Das Stück ist noch bis zum 1. April 2023 im Stadttheater Bozen zu sehen.

„Warum in die Haut des Verrückten schlüpfen?“, wird Don Quijote gefragt, als er sich für seine Auserwählte, Dulcinea zum wiederholten Male in scheinbar sinnlose Abenteuer begibt: „Gäbe es einen Anlass, dann wäre es keine Kunst“, sagt der Ritter der traurigen Gestalt, der sich mit Leib und Seele darum bemüht, mit dem Schädel gegen Felsen zu rennen. Verrückt. Und trotzdem genau so, wie er es machen möchte. Denn auch die Erkenntnis der eigenen Verrücktheit, die im Original von Miguel de Cervantes endgültig ist, kann den Ritter der traurigen Gestalt in Nikolas Darnstädts Interpretation nicht bremsen. Er muss weiter an seinen Geschichten spinnen. Auch dann, wenn ihm niemand mehr folgen mag.

Der Kampf gegen die Windmühlen wird zum Akt der Liebe.

Nach diesem Kunstverständnis, das nur Kunst und nicht Verständnis sein will, werden auch die Szenen gebaut: Bühnenbild, Kostüme, Mimik und Gestik verlassen ganz bewusst alles „Reale“, alle Ordnung und stürzen sich in scheinbar absurde Welten. So jagt im Stück eine Szene die nächste und der Toro del Diavolo die von 237 Ratten gezogene Mariposa von Pipi, Schwester der Mariposa von Popo, die zum Turmzimmer mit dem Feuer von Sanzara flieht. Der namhafte Kampf gegen die Windmühlen ist dabei alles andere als umsonst: Er wird zum Akt der Liebe, deren Ziel es ist, versteinerte Bedeutungen (Windmühle = Windmühle) abzustreifen und durch Fantasie und Erzählung neue Welten (Windmühle = Riese) zu schaffen.
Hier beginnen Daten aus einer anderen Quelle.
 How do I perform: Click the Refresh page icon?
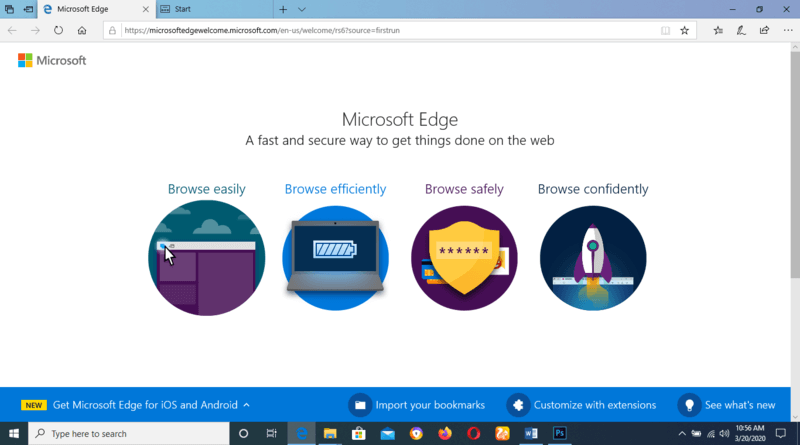coord(58,30)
So wie Sancho Panza die Suche nach der Bedeutung der Rufe aufgeben muss, wird auch das Publikum immer wieder aus ihrer Suche nach einer haltbaren Bedeutung gerissen. Das Ensemble aus Deutschland, Österreich Litauen und Italien zwingt uns, unser suchendes Wesen abzustreifen und uns der scheinbaren Bedeutungslosigkeit zu öffnen, die mit immer neuen Abenteuern in immer neuen Welten auf uns wartet. Besonders eindrucksvoll ist in diesem Zusammenhang auch der Gebrauch der Sprache: Anfangs stoßen die litauischen Schauspielerinnen an die von den Muttersprachen gesetzten Barrieren. Sie bleiben unverstanden. Erst als sich die Schauspieler:innen von der Verständnisfrage lösen und sich den jeweils anderen öffnen, ist es plötzlich ein Leichtes, über Sprachbarrieren hinweg miteinander zu kommunizieren. Man ist bereit, sich aufeinander einzulassen, auch ohne den anderen zu verstehen.